Thu Feb 14, 12:22 AM ET
President Bush is rarely as vivid about the specter of terrorism as he is when he's trying to stampede Congress into doing something it should think twice about. On Wednesday, he demanded quick passage of a flawed surveillance measure because "terrorists are planning attacks on our country ... that will make Sept. 11 pale by comparison."
Whoa. There's little dispute that terrorists want to strike the United States in horrific ways, or that the government should aggressively hunt them down and stop them. But there's a legitimate debate over how much of Americans' hard-won civil liberties it's necessary to trade away to fight and win, and how much to curtail the traditional role of judges in overseeing wiretapping that involves Americans. The president has frequently gotten this trade-off wrong, and he's doing it again.
Bush wants to extend for six more years the broad eavesdropping powers a too-pliant Congress temporarily gave him last August. That law effectively legalized the illegal wiretapping the administration had already been conducting for years on Bush's say-so. In a troubling twist, the follow-on measure approved by the Senate on Tuesday would also grant amnesty to phone companies that conducted the warrantless eavesdropping and now face about 40 lawsuits.
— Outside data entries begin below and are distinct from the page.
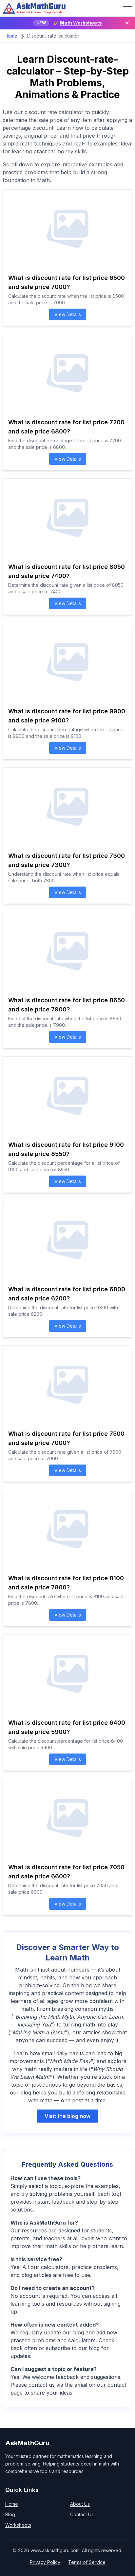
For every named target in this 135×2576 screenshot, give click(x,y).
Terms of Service (87, 2562)
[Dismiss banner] (127, 23)
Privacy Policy (45, 2562)
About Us (80, 2504)
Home (11, 36)
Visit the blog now (67, 2116)
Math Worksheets (81, 22)
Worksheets (18, 2525)
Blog (10, 2514)
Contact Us (82, 2514)
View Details (67, 314)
It's regrettable that the Senate, including 19 Democrats, rolled over to the demands of the administration and telecommunication lobby. History shows that when judicial oversight is reduced, government agencies' snooping inevitably extends beyond national security threats to political opponents, journalists, protesters and other domestic annoyances. When an administration tries to end run the law, telecommunication companies should be a crucial last line of resistance to protect your privacy.